Avec un vote à bulletin papier, le bureau de vote contrôle le scrutin, procède au dépouillement manuel, proclame les résultats et dresse le procès-verbal. Les membres se réunissent physiquement pour toutes les opérations : scellement, dépouillement et proclamation. Ils sont mobilisés pendant toute la durée du scrutin, même quand le nombre d'électeurs est réduit.

Vote électronique : déroulement

Avec le vote électronique, le bureau de vote ne se réunit obligatoirement qu'à deux moments :

  • Lors du scellement des urnes électroniques (généralement la veille ou l'avant-veille du scrutin), qui marque l'ouverture des élections.
  • Après la fermeture du scrutin, lors du dépouillement des votes (avec un délai légal de 15 minutes à respecter après la clôture).

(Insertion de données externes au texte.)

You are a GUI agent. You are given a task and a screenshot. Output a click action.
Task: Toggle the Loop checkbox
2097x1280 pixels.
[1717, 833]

Cette souplesse permet d'élargir la durée de vote sans mobiliser le bureau : on observe désormais régulièrement des votes étalés sur 2 jours. Le vote électronique est encadré par les articles L. 2314-26 et R. 2314-5 à R. 2314-18 du Code du travail. Les membres du bureau doivent bénéficier d'une formation au système retenu (article R. 2314-12) et avoir accès aux listes d'émargement pour le contrôle (article R. 2314-16). Le système doit respecter des obligations de sécurité et de confidentialité, et un cahier des charges doit être tenu à la disposition des salariés.